Input for this task =>
◇ ◇ ◇ ◇ ◇ ◇ ◇

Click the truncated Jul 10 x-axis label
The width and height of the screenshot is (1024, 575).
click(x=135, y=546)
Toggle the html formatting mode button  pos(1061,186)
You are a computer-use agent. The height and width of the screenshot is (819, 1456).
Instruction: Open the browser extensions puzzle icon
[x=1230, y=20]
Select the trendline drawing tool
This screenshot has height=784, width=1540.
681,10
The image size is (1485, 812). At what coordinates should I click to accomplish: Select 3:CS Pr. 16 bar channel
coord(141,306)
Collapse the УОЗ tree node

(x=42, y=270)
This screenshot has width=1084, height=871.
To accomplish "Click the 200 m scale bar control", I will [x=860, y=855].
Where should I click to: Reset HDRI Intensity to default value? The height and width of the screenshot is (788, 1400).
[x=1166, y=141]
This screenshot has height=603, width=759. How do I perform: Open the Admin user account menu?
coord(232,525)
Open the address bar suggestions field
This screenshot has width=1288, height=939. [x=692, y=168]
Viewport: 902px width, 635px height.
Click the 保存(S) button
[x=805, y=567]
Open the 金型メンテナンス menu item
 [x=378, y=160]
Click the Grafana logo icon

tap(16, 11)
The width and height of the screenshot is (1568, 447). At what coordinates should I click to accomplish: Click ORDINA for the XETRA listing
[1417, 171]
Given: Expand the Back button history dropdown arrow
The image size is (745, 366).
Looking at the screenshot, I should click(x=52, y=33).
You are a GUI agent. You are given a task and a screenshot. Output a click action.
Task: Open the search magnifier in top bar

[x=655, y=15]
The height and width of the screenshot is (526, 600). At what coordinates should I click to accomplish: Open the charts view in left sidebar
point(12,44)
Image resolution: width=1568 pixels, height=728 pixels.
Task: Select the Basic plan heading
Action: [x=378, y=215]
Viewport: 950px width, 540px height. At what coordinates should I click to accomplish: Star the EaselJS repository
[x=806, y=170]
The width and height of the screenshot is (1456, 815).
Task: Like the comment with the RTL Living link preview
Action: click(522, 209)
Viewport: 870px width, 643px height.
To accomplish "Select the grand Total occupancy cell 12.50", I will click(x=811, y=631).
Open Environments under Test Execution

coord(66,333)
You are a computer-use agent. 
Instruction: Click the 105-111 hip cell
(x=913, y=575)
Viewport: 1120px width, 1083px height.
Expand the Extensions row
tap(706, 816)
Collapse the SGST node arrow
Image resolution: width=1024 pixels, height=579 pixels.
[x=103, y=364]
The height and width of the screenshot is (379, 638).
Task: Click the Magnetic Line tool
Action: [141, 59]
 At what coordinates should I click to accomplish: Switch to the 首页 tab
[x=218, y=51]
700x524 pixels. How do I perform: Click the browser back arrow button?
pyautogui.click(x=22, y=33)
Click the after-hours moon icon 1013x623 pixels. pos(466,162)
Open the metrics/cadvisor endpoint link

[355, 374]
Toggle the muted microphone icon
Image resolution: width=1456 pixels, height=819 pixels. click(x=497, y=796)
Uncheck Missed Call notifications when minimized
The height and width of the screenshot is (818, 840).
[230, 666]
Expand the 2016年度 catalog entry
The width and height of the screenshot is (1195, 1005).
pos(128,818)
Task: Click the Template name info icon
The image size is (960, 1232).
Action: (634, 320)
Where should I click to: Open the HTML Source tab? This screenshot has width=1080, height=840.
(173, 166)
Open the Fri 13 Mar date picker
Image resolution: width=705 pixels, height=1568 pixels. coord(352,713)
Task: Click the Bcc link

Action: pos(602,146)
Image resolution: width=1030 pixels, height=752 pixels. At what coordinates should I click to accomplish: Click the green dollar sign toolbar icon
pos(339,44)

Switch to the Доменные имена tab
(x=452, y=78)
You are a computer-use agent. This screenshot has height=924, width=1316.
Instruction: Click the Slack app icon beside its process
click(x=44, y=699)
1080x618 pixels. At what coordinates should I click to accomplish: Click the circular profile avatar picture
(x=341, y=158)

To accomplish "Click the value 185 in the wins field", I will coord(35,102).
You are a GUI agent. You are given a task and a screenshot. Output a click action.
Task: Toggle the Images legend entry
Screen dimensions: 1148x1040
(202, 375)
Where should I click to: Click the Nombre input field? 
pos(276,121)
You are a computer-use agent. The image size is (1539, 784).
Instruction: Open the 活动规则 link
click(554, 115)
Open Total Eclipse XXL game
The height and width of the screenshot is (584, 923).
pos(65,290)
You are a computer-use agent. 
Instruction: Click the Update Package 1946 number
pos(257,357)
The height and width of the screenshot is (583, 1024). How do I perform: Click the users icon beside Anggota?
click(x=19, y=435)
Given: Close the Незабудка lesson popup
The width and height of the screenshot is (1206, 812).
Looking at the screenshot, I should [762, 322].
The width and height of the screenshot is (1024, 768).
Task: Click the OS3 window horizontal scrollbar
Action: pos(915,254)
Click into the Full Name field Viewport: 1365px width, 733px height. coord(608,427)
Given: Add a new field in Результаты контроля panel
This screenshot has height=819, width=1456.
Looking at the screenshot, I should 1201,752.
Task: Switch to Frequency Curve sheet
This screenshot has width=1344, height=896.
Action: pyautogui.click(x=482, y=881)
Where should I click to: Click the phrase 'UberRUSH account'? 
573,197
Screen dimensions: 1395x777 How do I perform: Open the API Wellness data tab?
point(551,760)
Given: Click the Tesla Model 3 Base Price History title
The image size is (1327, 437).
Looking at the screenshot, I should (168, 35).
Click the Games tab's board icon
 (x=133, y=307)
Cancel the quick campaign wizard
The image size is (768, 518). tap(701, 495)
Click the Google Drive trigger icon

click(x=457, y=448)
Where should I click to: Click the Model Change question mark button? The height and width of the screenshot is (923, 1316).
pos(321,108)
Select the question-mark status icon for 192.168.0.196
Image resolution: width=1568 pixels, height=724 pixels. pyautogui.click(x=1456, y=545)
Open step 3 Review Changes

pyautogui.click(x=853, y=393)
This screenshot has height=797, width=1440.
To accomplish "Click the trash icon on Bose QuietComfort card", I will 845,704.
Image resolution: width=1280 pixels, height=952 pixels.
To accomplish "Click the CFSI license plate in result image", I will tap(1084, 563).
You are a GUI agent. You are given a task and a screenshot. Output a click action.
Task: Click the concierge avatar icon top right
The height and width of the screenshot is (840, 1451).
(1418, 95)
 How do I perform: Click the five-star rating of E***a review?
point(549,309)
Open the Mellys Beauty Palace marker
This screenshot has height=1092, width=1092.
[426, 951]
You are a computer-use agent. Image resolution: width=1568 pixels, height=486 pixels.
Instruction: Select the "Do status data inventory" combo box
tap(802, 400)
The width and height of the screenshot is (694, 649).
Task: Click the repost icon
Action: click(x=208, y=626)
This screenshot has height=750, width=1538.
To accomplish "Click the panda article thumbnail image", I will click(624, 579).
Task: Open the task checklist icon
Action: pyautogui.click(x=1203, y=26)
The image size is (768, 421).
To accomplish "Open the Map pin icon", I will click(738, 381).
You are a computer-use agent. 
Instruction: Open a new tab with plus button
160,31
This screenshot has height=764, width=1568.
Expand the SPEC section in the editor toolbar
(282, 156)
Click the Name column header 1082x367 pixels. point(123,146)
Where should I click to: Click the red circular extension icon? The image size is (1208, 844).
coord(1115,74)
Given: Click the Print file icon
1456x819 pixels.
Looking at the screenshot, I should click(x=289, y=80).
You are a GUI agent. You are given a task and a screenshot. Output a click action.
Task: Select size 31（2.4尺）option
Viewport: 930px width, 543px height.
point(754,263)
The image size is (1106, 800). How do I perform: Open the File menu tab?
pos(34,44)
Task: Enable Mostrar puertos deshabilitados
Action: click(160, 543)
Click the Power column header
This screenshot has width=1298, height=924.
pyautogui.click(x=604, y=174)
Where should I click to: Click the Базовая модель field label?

◇ ◇ ◇ ◇ ◇ ◇ ◇

Format the listing above as a numbered list, omitting blank lines.

Full response =>
1. Click the truncated Jul 10 x-axis label
2. The width and height of the screenshot is (1024, 575).
3. click(x=135, y=546)
4. Toggle the html formatting mode button  pos(1061,186)
5. You are a computer-use agent. The height and width of the screenshot is (819, 1456).
6. Instruction: Open the browser extensions puzzle icon
7. [x=1230, y=20]
8. Select the trendline drawing tool
9. This screenshot has height=784, width=1540.
10. 681,10
11. The image size is (1485, 812). At what coordinates should I click to accomplish: Select 3:CS Pr. 16 bar channel
12. coord(141,306)
13. Collapse the УОЗ tree node
14. (x=42, y=270)
15. This screenshot has width=1084, height=871.
16. To accomplish "Click the 200 m scale bar control", I will [x=860, y=855].
17. Where should I click to: Reset HDRI Intensity to default value? The height and width of the screenshot is (788, 1400).
18. [x=1166, y=141]
19. This screenshot has height=603, width=759. How do I perform: Open the Admin user account menu?
20. coord(232,525)
21. Open the address bar suggestions field
22. This screenshot has width=1288, height=939. [x=692, y=168]
23. Viewport: 902px width, 635px height.
24. Click the 保存(S) button
25. [x=805, y=567]
26. Open the 金型メンテナンス menu item
27.  [x=378, y=160]
28. Click the Grafana logo icon
29. tap(16, 11)
30. The width and height of the screenshot is (1568, 447). At what coordinates should I click to accomplish: Click ORDINA for the XETRA listing
31. [1417, 171]
32. Given: Expand the Back button history dropdown arrow
33. The image size is (745, 366).
34. Looking at the screenshot, I should click(x=52, y=33).
35. You are a GUI agent. You are given a task and a screenshot. Output a click action.
36. Task: Open the search magnifier in top bar
37. [x=655, y=15]
38. The height and width of the screenshot is (526, 600). At what coordinates should I click to accomplish: Open the charts view in left sidebar
39. point(12,44)
40. Image resolution: width=1568 pixels, height=728 pixels.
41. Task: Select the Basic plan heading
42. Action: [x=378, y=215]
43. Viewport: 950px width, 540px height. At what coordinates should I click to accomplish: Star the EaselJS repository
44. [x=806, y=170]
45. The width and height of the screenshot is (1456, 815).
46. Task: Like the comment with the RTL Living link preview
47. Action: click(522, 209)
48. Viewport: 870px width, 643px height.
49. To accomplish "Select the grand Total occupancy cell 12.50", I will click(x=811, y=631).
50. Open Environments under Test Execution
51. coord(66,333)
52. You are a computer-use agent. 
53. Instruction: Click the 105-111 hip cell
54. (x=913, y=575)
55. Viewport: 1120px width, 1083px height.
56. Expand the Extensions row
57. tap(706, 816)
58. Collapse the SGST node arrow
59. Image resolution: width=1024 pixels, height=579 pixels.
60. [x=103, y=364]
61. The height and width of the screenshot is (379, 638).
62. Task: Click the Magnetic Line tool
63. Action: [141, 59]
64.  At what coordinates should I click to accomplish: Switch to the 首页 tab
65. [x=218, y=51]
66. 700x524 pixels. How do I perform: Click the browser back arrow button?
67. pyautogui.click(x=22, y=33)
68. Click the after-hours moon icon 1013x623 pixels. pos(466,162)
69. Open the metrics/cadvisor endpoint link
70. [355, 374]
71. Toggle the muted microphone icon
72. Image resolution: width=1456 pixels, height=819 pixels. click(x=497, y=796)
73. Uncheck Missed Call notifications when minimized
74. The height and width of the screenshot is (818, 840).
75. [230, 666]
76. Expand the 2016年度 catalog entry
77. The width and height of the screenshot is (1195, 1005).
78. pos(128,818)
79. Task: Click the Template name info icon
80. The image size is (960, 1232).
81. Action: (634, 320)
82. Where should I click to: Open the HTML Source tab? This screenshot has width=1080, height=840.
83. (173, 166)
84. Open the Fri 13 Mar date picker
85. Image resolution: width=705 pixels, height=1568 pixels. coord(352,713)
86. Task: Click the Bcc link
87. Action: pos(602,146)
88. Image resolution: width=1030 pixels, height=752 pixels. At what coordinates should I click to accomplish: Click the green dollar sign toolbar icon
89. pos(339,44)
90. Switch to the Доменные имена tab
91. (x=452, y=78)
92. You are a computer-use agent. This screenshot has height=924, width=1316.
93. Instruction: Click the Slack app icon beside its process
94. click(x=44, y=699)
95. 1080x618 pixels. At what coordinates should I click to accomplish: Click the circular profile avatar picture
96. (x=341, y=158)
97. To accomplish "Click the value 185 in the wins field", I will coord(35,102).
98. You are a GUI agent. You are given a task and a screenshot. Output a click action.
99. Task: Toggle the Images legend entry
100. Screen dimensions: 1148x1040
101. (202, 375)
102. Where should I click to: Click the Nombre input field? 
103. pos(276,121)
104. You are a computer-use agent. The image size is (1539, 784).
105. Instruction: Open the 活动规则 link
106. click(554, 115)
107. Open Total Eclipse XXL game
108. The height and width of the screenshot is (584, 923).
109. pos(65,290)
110. You are a computer-use agent. 
111. Instruction: Click the Update Package 1946 number
112. pos(257,357)
113. The height and width of the screenshot is (583, 1024). How do I perform: Click the users icon beside Anggota?
114. click(x=19, y=435)
115. Given: Close the Незабудка lesson popup
116. The width and height of the screenshot is (1206, 812).
117. Looking at the screenshot, I should [762, 322].
118. The width and height of the screenshot is (1024, 768).
119. Task: Click the OS3 window horizontal scrollbar
120. Action: pos(915,254)
121. Click into the Full Name field Viewport: 1365px width, 733px height. coord(608,427)
122. Given: Add a new field in Результаты контроля panel
123. This screenshot has height=819, width=1456.
124. Looking at the screenshot, I should 1201,752.
125. Task: Switch to Frequency Curve sheet
126. This screenshot has width=1344, height=896.
127. Action: pyautogui.click(x=482, y=881)
128. Where should I click to: Click the phrase 'UberRUSH account'? 
129. 573,197
130. Screen dimensions: 1395x777 How do I perform: Open the API Wellness data tab?
131. point(551,760)
132. Given: Click the Tesla Model 3 Base Price History title
133. The image size is (1327, 437).
134. Looking at the screenshot, I should (168, 35).
135. Click the Games tab's board icon
136.  (x=133, y=307)
137. Cancel the quick campaign wizard
138. The image size is (768, 518). tap(701, 495)
139. Click the Google Drive trigger icon
140. click(x=457, y=448)
141. Where should I click to: Click the Model Change question mark button? The height and width of the screenshot is (923, 1316).
142. pos(321,108)
143. Select the question-mark status icon for 192.168.0.196
144. Image resolution: width=1568 pixels, height=724 pixels. pyautogui.click(x=1456, y=545)
145. Open step 3 Review Changes
146. pyautogui.click(x=853, y=393)
147. This screenshot has height=797, width=1440.
148. To accomplish "Click the trash icon on Bose QuietComfort card", I will 845,704.
149. Image resolution: width=1280 pixels, height=952 pixels.
150. To accomplish "Click the CFSI license plate in result image", I will tap(1084, 563).
151. You are a GUI agent. You are given a task and a screenshot. Output a click action.
152. Task: Click the concierge avatar icon top right
153. The height and width of the screenshot is (840, 1451).
154. (1418, 95)
155.  How do I perform: Click the five-star rating of E***a review?
156. point(549,309)
157. Open the Mellys Beauty Palace marker
158. This screenshot has height=1092, width=1092.
159. [426, 951]
160. You are a computer-use agent. Image resolution: width=1568 pixels, height=486 pixels.
161. Instruction: Select the "Do status data inventory" combo box
162. tap(802, 400)
163. The width and height of the screenshot is (694, 649).
164. Task: Click the repost icon
165. Action: click(x=208, y=626)
166. This screenshot has height=750, width=1538.
167. To accomplish "Click the panda article thumbnail image", I will click(624, 579).
168. Task: Open the task checklist icon
169. Action: pyautogui.click(x=1203, y=26)
170. The image size is (768, 421).
171. To accomplish "Open the Map pin icon", I will click(738, 381).
172. You are a computer-use agent. 
173. Instruction: Open a new tab with plus button
174. 160,31
175. This screenshot has height=764, width=1568.
176. Expand the SPEC section in the editor toolbar
177. (282, 156)
178. Click the Name column header 1082x367 pixels. point(123,146)
179. Where should I click to: Click the red circular extension icon? The image size is (1208, 844).
180. coord(1115,74)
181. Given: Click the Print file icon
182. 1456x819 pixels.
183. Looking at the screenshot, I should click(x=289, y=80).
184. You are a GUI agent. You are given a task and a screenshot. Output a click action.
185. Task: Select size 31（2.4尺）option
186. Viewport: 930px width, 543px height.
187. point(754,263)
188. The image size is (1106, 800). How do I perform: Open the File menu tab?
189. pos(34,44)
190. Task: Enable Mostrar puertos deshabilitados
191. Action: click(160, 543)
192. Click the Power column header
193. This screenshot has width=1298, height=924.
194. pyautogui.click(x=604, y=174)
195. Where should I click to: Click the Базовая модель field label?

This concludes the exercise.